There can be no doubt that your experience was truly horrific at so many levels and has clearly had as greater impact on you as interpersonal abuse has on others. In other words, it must not be 'weighed' against other forms of trauma and minimised. I have always argued that PTSD is about loss, of one form or another and, if truth be told, multiple losses. Examples might include loss of innocence; loss of sense of safety; loss of faith in humankind; in other words, the very foundations of our 'self-concept' that are suddenly overwhelmed and with that, our sense of who we are. Trauma is, quite literally, a life changing event as everything we once believed and held dear, is suddenly 'wiped out' and we lose our familiar anchors to the world we once knew. This alone can be very frightening.

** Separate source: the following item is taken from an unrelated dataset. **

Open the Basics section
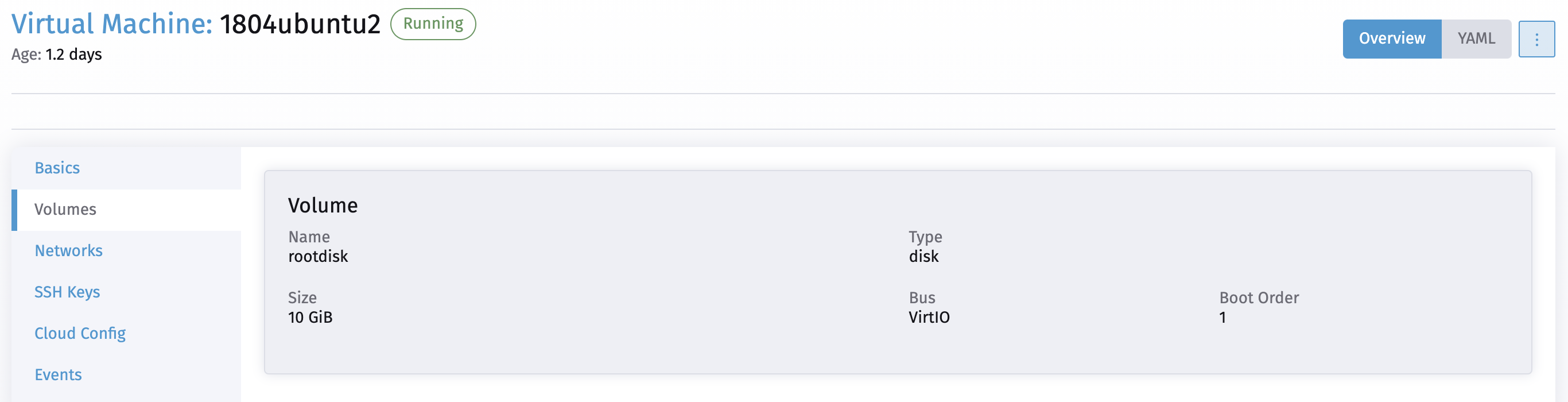Screen dimensions: 1568x402 (57, 168)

The symptoms etc that you describe are typical - you are far from alone in your suffering in that respect. Many highly competent people have reported a complete inability to function post-trauma - a consequence that causes them significant distress in its own right. I guess what I am trying to say is that your world has been turned upside down and inevitably there is a period of adjustment needed before recovery can begin, but recovery is a realistic goal. You can 'be normal again', though I think it is safe to say you will never look at the world in quite the same way again.

May I ask if you have been diagnosed yet with secondary trauma? As a nurse, your profession should be aware of this. Also: how are the other people who were with you at the time coping? Hang in there, it will get better.

Bin.

Oh, and one more thing: you're not crazy, you have been severely traumatised. The two are NOT the same! (Though I know exactly where you're coming from!)